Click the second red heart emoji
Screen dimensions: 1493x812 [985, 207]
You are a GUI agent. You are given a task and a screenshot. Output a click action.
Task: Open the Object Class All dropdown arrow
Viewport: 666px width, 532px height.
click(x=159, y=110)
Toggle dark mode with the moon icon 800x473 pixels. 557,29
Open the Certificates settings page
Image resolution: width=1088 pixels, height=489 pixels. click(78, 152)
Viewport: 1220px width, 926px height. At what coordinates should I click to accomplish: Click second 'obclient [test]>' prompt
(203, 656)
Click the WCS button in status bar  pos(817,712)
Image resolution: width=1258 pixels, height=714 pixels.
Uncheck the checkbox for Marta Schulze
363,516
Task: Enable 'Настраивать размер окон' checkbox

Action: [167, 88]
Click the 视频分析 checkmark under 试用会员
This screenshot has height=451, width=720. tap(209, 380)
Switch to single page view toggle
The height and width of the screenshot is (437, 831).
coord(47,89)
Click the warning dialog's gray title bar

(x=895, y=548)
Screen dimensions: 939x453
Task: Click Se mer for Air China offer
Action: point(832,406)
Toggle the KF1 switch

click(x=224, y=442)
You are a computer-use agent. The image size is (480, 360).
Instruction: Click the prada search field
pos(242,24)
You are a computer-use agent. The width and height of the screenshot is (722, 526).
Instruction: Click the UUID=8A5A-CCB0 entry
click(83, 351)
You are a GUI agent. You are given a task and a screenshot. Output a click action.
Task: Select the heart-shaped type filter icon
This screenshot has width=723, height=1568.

Task brief.
All that is needed is the material, repeated exactly.

Answer for the task.
Click the second red heart emoji
Screen dimensions: 1493x812 [985, 207]
You are a GUI agent. You are given a task and a screenshot. Output a click action.
Task: Open the Object Class All dropdown arrow
Viewport: 666px width, 532px height.
click(x=159, y=110)
Toggle dark mode with the moon icon 800x473 pixels. 557,29
Open the Certificates settings page
Image resolution: width=1088 pixels, height=489 pixels. click(78, 152)
Viewport: 1220px width, 926px height. At what coordinates should I click to accomplish: Click second 'obclient [test]>' prompt
(203, 656)
Click the WCS button in status bar  pos(817,712)
Image resolution: width=1258 pixels, height=714 pixels.
Uncheck the checkbox for Marta Schulze
363,516
Task: Enable 'Настраивать размер окон' checkbox

Action: [167, 88]
Click the 视频分析 checkmark under 试用会员
This screenshot has height=451, width=720. tap(209, 380)
Switch to single page view toggle
The height and width of the screenshot is (437, 831).
coord(47,89)
Click the warning dialog's gray title bar

(x=895, y=548)
Screen dimensions: 939x453
Task: Click Se mer for Air China offer
Action: point(832,406)
Toggle the KF1 switch

click(x=224, y=442)
You are a computer-use agent. The image size is (480, 360).
Instruction: Click the prada search field
pos(242,24)
You are a computer-use agent. The width and height of the screenshot is (722, 526).
Instruction: Click the UUID=8A5A-CCB0 entry
click(83, 351)
You are a GUI agent. You are given a task and a screenshot. Output a click action.
Task: Select the heart-shaped type filter icon
This screenshot has width=723, height=1568.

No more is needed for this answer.